## Task statement
List every line in the material below that contains the string "coordinates", matching case exactly.

Source records
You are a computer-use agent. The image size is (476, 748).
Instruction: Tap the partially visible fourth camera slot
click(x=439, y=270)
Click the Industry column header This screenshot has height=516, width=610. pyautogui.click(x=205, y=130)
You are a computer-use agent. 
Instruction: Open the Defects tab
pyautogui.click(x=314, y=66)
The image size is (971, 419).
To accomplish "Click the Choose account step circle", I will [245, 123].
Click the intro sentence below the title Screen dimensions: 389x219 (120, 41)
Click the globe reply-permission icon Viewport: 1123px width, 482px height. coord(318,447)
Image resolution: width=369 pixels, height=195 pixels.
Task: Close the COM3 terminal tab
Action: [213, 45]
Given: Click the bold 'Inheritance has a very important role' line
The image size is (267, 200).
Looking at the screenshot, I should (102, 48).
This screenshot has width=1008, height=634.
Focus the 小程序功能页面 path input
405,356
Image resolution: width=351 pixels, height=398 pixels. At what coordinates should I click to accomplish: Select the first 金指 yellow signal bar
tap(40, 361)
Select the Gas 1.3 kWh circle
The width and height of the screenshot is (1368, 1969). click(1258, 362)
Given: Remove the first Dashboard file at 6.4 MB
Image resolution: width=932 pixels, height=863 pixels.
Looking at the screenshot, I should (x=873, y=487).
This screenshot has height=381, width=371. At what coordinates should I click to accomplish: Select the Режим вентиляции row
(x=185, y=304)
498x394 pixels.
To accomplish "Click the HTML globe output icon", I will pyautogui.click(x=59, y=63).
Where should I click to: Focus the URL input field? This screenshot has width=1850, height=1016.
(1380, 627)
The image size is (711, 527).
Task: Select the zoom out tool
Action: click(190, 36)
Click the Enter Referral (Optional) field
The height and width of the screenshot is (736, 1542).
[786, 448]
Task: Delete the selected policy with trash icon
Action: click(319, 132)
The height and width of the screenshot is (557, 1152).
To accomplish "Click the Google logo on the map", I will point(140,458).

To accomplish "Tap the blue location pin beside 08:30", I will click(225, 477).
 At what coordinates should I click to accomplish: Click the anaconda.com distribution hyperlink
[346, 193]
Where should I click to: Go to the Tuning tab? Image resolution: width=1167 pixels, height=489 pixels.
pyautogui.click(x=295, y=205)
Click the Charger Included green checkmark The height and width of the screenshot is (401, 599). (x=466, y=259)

## Exercise solution
Image resolution: width=351 pixels, height=398 pixels. At what coordinates should I click to accomplish: Select the first 金指 yellow signal bar
This screenshot has height=381, width=371. At what coordinates should I click to accomplish: Select the Режим вентиляции row
 At what coordinates should I click to accomplish: Click the anaconda.com distribution hyperlink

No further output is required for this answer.